Financial Modeling
The workshop will cover the following:
Best Practices In financial Modeling
- Structure your model using separate tabs for inputs, calculations, and outputs
- Build the foundations of your model by determining the objectives, the flow of information, and by defining outputs, inputs and variables
- Validate and avoid misinterpretation through documentation
- Looks matter!
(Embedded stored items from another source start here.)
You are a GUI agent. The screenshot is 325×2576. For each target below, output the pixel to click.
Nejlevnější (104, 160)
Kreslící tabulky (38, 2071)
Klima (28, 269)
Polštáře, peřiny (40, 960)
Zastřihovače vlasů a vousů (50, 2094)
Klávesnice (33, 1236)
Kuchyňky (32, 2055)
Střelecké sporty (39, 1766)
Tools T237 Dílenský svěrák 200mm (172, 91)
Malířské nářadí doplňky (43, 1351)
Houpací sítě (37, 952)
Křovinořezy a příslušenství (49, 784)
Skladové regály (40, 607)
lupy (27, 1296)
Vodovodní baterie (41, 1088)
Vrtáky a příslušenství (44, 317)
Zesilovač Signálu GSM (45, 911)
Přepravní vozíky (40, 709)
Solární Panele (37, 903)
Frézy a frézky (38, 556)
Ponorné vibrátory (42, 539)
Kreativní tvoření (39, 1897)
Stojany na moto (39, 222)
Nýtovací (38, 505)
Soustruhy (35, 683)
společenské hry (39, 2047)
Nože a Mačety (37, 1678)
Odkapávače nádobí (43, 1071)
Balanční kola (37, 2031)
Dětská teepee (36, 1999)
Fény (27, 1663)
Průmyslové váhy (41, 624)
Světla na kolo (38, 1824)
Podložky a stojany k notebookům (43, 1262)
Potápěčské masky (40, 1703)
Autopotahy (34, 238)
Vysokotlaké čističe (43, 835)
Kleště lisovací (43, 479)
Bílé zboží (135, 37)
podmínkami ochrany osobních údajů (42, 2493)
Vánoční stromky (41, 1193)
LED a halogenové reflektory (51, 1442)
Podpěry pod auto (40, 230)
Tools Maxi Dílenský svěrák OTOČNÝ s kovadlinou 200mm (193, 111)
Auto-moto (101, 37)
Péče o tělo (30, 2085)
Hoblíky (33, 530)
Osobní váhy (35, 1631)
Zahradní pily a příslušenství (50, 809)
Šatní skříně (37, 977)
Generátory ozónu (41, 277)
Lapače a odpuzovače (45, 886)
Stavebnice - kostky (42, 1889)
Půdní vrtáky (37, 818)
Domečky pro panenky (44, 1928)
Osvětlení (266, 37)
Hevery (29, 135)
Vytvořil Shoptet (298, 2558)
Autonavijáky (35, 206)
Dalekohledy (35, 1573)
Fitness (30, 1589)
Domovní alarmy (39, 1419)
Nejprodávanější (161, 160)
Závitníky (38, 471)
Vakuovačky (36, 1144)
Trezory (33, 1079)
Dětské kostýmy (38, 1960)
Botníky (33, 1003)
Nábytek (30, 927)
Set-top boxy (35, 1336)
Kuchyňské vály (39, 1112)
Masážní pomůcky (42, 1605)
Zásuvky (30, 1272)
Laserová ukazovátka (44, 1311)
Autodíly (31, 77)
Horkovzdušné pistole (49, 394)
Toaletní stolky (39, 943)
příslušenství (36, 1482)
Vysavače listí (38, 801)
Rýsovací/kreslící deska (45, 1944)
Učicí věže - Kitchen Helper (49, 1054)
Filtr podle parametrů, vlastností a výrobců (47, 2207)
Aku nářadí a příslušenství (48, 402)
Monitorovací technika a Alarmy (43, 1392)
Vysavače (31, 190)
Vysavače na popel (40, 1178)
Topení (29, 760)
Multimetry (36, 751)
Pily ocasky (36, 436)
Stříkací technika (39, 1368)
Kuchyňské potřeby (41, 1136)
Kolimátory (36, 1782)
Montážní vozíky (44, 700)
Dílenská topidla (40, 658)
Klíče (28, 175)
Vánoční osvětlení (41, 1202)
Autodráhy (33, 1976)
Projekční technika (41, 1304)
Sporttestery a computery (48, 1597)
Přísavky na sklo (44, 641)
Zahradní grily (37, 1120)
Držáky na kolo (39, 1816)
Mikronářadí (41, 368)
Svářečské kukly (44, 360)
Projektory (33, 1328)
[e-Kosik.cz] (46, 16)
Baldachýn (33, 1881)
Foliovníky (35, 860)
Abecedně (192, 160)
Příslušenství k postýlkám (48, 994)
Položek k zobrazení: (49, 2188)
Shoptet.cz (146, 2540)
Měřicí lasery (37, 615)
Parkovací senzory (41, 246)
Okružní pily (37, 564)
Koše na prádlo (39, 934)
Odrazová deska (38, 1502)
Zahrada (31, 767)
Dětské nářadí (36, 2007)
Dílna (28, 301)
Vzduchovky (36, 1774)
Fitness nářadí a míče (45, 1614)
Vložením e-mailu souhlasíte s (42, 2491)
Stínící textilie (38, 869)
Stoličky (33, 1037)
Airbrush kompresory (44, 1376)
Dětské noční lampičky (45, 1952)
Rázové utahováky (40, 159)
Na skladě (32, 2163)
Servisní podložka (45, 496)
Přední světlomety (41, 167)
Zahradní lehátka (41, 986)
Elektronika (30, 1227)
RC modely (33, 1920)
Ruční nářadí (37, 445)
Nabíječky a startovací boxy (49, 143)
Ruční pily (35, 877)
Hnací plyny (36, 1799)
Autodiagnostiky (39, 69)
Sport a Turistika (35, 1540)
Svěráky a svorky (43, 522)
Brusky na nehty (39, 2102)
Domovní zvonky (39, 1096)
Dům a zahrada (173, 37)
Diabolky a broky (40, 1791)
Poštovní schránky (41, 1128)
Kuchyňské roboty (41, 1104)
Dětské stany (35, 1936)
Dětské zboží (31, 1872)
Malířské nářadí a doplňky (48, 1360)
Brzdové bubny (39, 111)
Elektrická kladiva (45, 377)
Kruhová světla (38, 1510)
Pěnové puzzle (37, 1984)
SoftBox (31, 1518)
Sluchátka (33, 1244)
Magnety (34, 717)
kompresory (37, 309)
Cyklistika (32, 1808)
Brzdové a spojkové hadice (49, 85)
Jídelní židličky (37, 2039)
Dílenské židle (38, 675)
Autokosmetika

Learn cell formatting techniques to lighten up your model: naming cells, color coding, and conditional formatting
- Make your model more user friendly through consistency, clarity, and simplicity
- Secure your model and make it easier to navigate its content by hiding and un-hiding tabs
- Build in functionality in your model through advanced formulas: LOOKUP functions, project evaluation formulas, and useful functions
- Use powerful Excel tools to make your model easier to create: PivotTables, arrays and buttons, Drop Down boxes, Goal Seek and Scenario Analysis
Valuation Techniques
- Time value of money
- Absolute and relative valuation techniques
- Enterprise and equity value
- Weighted Average Cost of Capital
- Discount Cash Flow model
- Terminal cash flows, growth and terminal values
- Financing options and debt instruments
Building your Model
- Set up the financial statements, starting with the income statement, followed by the balance sheet and the cash flow statement
- Forecast the income statement based on cost drivers, revenue drivers, assets, CAPEX and depreciation forecasts
- Forecast the balance sheet based on drivers for balance sheet items, the working capital, assets, loans, cash, and retained earnings
- Forecast the cash flow statement by forecasting the cash flow from operating activities, the cash flow from investing activities, and the cash flow from financing activities.